Pittsburgh Post-Gazette

Western swing guitarist backed Kenny Rogers, Buddy Holly, others

- By Terence McArdle

Tommy Allsup, a rockabilly and western swing guitarist who became a renowned backup player for Bob Wills, Kenny Rogers and hundreds of other entertaine­rs on thousands of recording sessions — and who owed his long career to a fateful coin toss in 1959 — died Wednesday in Springfiel­d, Mo. He was 85.

His son, singer-songwriter Austin Allsup, announced the death on his Facebook page. No cause was reported.

Mr. Allsup was touring the Midwest with rock sensation Buddy Holly on Feb. 2, 1959, when Holly, tired of riding through the snow in an unheated tour bus, chartered a four-seat Beechcraft airplane for him and the band.

The bus had been so cold that Holly’s drummer, Carl Bunch, left the tour because of a frostbitte­n foot. Holly and fellow headliner Ritchie Valens were taking turns on drums during each other’s sets. Holly had planned to fly his band from Clear Lake, Iowa, to a stopover in Fargo, N.D., before the next show in Moorhead, Minn.

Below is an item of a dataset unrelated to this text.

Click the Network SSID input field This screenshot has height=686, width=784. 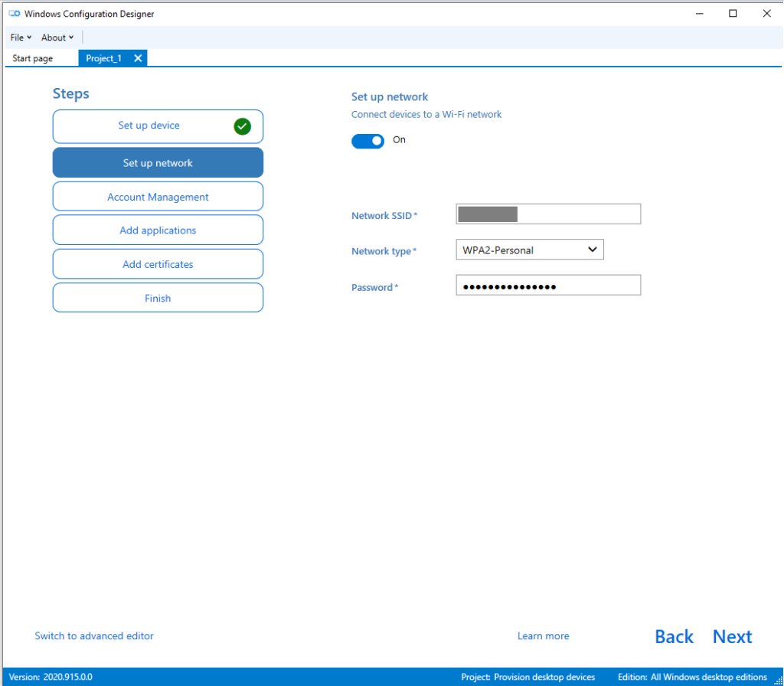pos(547,214)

In the dressing room after the Clear Lake show, Mr. Allsup agreed to flip a coin for the seat with singer Valens. He took out a half-dollar piece, and Valens called heads. Ben Franklin came up.

“That’s the first time I’ve ever won anything in my life,” Valens reportedly said.

Holly’s bassist, Waylon Jennings, voluntaril­y gave up his seat to another headliner, J.P. Richardson, better known as The Big Bopper. Mr. Richardson had the flu.

But Holly, Valens and Mr. Richardson never made it to their next gig. The plane crashed into a cornfield about five miles north of the airport around 1 a.m. on Feb. 3, and their bodies were ejected from the plane. They died on impact.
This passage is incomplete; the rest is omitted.